# R/dosresmeta-package.R In dosresmeta: Multivariate Dose-Response Meta-Analysis

.onAttach <- function(libname, pkgname) {
packageStartupMessage("This is dosresmeta 2.0.1. For an overview type: help('dosresmeta-package').")
}

#' Multivariate dose-response meta-analysis
#' @name dosresmeta-package
#' @docType package
#' @import mvmeta
#' @importFrom stats lm AIC BIC delete.response model.frame model.matrix model.response optim pchisq pnorm qnorm symnum terms update
#'
#' @description It consists of a collection of functions to estimate dose-response
#' relations from summarized dose-response data for both continuous and binary outcomes, and to combine them according to principles of (multivariate) random-effects model.
#'
#' @section Modeling framework:
#'
#' Dose-response meta-analysis represents a specific type of meta-analysis. Aim of such analysis is to reconstruct and combine study-specific curves from summarized
#' dose-response data. Greenland and Longnecker originally developed the methodology in 1992 for pooling associations from epidemiological studies of binary outcomes.
#' Extensions are currently proposed for other types of outcomes (e.g. continuous) from others study design, such as clinical trials.
#'
#' The summarized dose-response data are most often presented in a tabular way, reporting the levels of the exposure (doses) and the corresponding outcome variable.
#' The latter is usually expressed as contrast to the unexposed or baseline category (referent level). Examples are (log) relative risks, (log) odds ratios,
#' (log) incidence rate ratios, mean differences, and standardized mean differences.
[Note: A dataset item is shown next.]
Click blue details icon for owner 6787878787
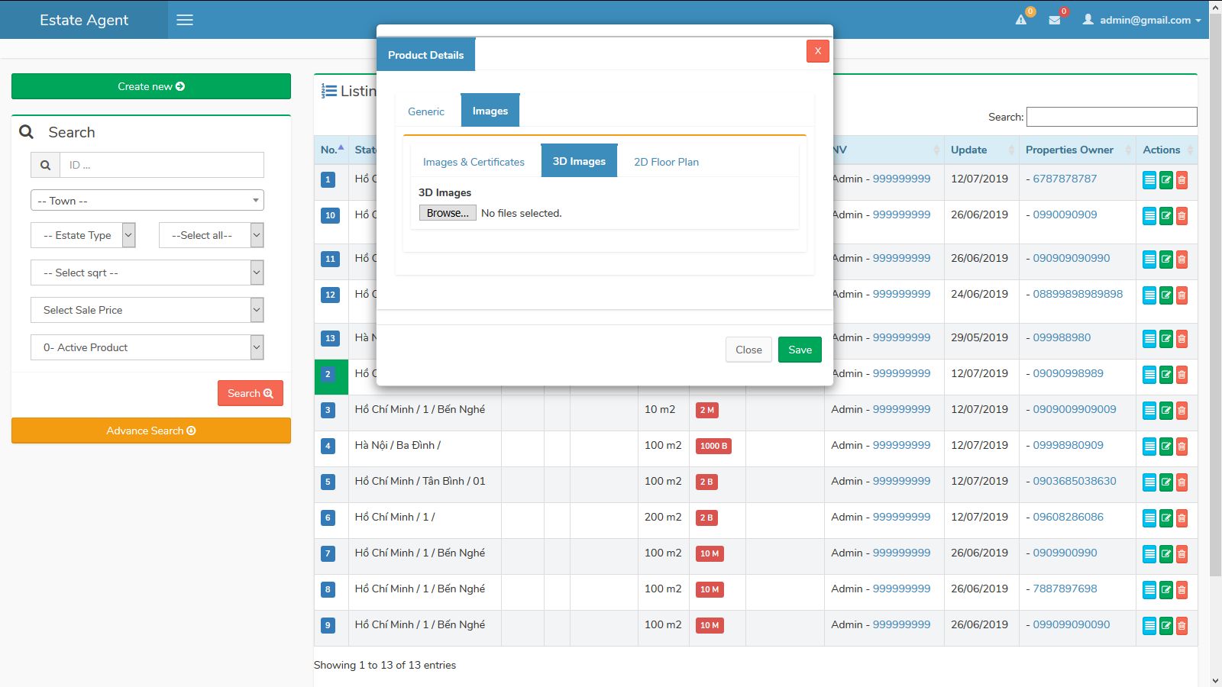 (x=1149, y=180)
Thus the outcome cannot be regarded as independent and a (co)variance matrix needs
#' to be provided or approximated from the available data.See \code{\link{covar.smd}} and \code{\link{covar.logrr}} for more details.
#'
#' @section Estimation procedure:
#'
#' The pooled dose-response association can be estimated using two different approaches. The former consists of a two-stage procedure, where the study-specific trend
#' are first estimated and then pooled across studies. Assuming \eqn{y_j}{yj} is the vector of non-referent outcome values in each of \eqn{i = 1, \dots, m} studies, and
#' \eqn{X_i}{Xi} the related matrix of \eqn{p} transformations of the exposure (typically \eqn{p = 1, 2}), the dose-response model can be written as
#' \deqn{y_i = X_i\beta_i + \epsilon_i}{yi = Xi\betai + \epsiloni} with \eqn{S_i}{Si} = (co)variance of \eqn{\epsilon_i}{\epsiloni} known (available or
#' reconstructed from the available data).
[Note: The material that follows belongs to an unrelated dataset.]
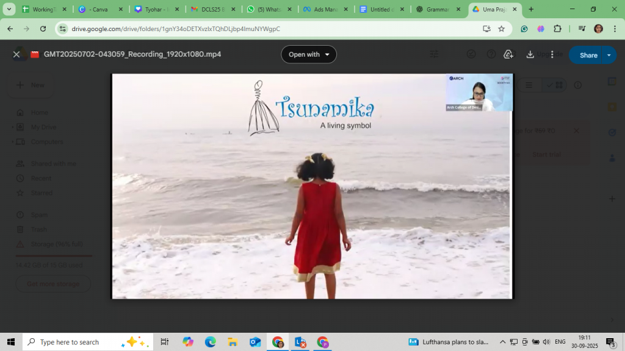Click the Share button
Image resolution: width=625 pixels, height=351 pixels.
click(588, 55)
#' The \eqn{\beta_i}{\betai} are then combined according to principles of (multivariate) random-effects meta-analytical models
#' \deqn{\beta_i ~ N ( \beta, V_i + \Psi )}{\betai ~ N( \beta, Vi + \Psi )}
#' where \eqn{V_i}{Vi} and \eqn{\Psi} indicate, respectively, the within study (co)variance (obtained in the first stage analysis) and the between study (co)variance.
#'
#' The alternative approach, instead, consists of a one-stage (also known as pool-first) procedure. The data are pooled by concatenating the vector \eqn{y_i}{yi} and
#' vectors (or matrices) \eqn{X_i}{Xi}. The (multivariate) random effects-model can be written as \deqn{y_i = X_i\beta + Z_i\eta_i + \epsilon_i}{yi = X_i\betai + Z_i\etai + \epsiloni}
#' where \eqn{\beta} represents the fixed-effects parameter, \eqn{\eta_i} the vector (or matrix) of unobserved random-effects for thei-th study, and \eqn{Z_i}{Zi} coincides with \eqn{X_i}{Xi}.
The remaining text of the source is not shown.